**What you will do**:
A: Decide whether each statement below agrees with the article about the UC Davis liver transplant program shutting down. Answer yes or no for each and quote the words from the article that decide it.
(i) UC Davis attributes the shutdown to budget pressures.
(ii) UC Davis will stop performing transplants immediately.
(iii) Under the meld score, the patient who has waited longest on the list receives the liver.
B: Write the next part of the article about the UC Davis liver transplant program shutting down, starting after its last sentence.

**Page extract**:
# # # # # # #
UC Davis shuts down liver transplant center

SAN FRANCISCO

"Two to four months is what they were hoping," Martin said.

Then he received a call from the UC Davis Medical Center that could leave him in limbo for much longer. The center's liver transplant program, which serves the greater Sacramento area, is suddenly shutting down.

"I would have tried to get on to another program, there's no doubt about it," Martin said. "It's just like dropping a rock on you; I have two granddaughters that I want to be around for many years."

UC Davis says the program is a victim of tightening budgets. They will continue to perform transplants in the short term, but many patients like Martin will now have to be shifted into transplant programs in the Bay Area at Stanford, UCSF, or California Pacific Medical Center in San Francisco.

Which liver patients are given priority is usually based on a formula.

"The meld score lists people based on how ill they are," Dr. Catherine Frenette said. Frenette works with the liver program at CPMC. "So regardless of how long you've been on the list, whoever has the highest meld score gets the liver."
# # # # # # #
**Data listing**:
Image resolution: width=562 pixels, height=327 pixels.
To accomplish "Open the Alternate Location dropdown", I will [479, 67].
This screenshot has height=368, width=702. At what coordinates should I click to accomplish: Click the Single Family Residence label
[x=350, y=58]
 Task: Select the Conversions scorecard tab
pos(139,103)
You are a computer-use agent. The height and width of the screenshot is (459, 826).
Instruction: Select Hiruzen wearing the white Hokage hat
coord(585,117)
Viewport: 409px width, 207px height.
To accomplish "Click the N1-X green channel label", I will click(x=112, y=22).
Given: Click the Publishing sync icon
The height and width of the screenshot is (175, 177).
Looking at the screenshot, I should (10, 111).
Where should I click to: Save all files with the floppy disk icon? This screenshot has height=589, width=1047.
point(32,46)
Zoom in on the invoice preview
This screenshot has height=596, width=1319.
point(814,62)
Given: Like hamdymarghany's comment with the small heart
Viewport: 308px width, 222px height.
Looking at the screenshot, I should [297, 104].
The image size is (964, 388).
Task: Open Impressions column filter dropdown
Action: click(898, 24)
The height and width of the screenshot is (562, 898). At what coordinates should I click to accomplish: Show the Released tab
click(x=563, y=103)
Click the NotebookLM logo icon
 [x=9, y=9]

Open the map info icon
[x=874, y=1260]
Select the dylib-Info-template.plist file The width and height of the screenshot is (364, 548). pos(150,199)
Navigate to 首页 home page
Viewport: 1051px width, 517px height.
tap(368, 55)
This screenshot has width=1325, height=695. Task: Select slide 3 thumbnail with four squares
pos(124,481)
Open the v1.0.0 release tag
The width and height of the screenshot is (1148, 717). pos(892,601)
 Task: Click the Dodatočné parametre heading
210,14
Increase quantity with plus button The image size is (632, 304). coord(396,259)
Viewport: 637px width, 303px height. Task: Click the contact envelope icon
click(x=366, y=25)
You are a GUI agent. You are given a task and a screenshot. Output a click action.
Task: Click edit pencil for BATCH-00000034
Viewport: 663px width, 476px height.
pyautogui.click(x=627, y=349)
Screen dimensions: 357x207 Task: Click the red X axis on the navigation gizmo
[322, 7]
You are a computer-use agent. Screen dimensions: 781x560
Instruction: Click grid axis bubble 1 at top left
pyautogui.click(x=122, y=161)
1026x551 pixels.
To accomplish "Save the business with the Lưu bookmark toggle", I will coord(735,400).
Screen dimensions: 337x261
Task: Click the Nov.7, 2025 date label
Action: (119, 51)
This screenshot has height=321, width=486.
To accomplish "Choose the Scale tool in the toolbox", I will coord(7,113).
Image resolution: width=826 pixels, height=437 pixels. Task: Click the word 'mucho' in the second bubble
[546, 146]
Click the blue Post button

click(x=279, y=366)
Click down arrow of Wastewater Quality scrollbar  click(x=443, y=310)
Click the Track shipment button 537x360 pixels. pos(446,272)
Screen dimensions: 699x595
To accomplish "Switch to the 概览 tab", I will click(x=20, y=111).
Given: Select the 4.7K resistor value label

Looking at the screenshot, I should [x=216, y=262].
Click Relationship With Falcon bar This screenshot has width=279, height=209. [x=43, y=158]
# # # # # # #
**Responses to the exercise**:
A:
(i) Yes: "UC Davis says the program is a victim of tightening budgets."
(ii) No: "They will continue to perform transplants in the short term"
(iii) No: "So regardless of how long you've been on the list, whoever has the highest meld score gets the liver."

B:
But that is not the whole story, according to Frenette. Since the Davis program was smaller, those patients likely had fewer people ahead of them.

"By default, anyone coming from a small OPO like Davis, that one closes, they're going to end up on a list where there are more people competing for less livers, so they're going to wind up waiting longer," Frenette said.

UCSF currently has some 850 liver patients on its waiting list, Stanford and CPMC, about 450 apiece.

It is not clear how much longer patients like Martin will have to wait for a liver; he just knows he feels cheated.

"How else can you take it, it's your life in the balance," Martin said.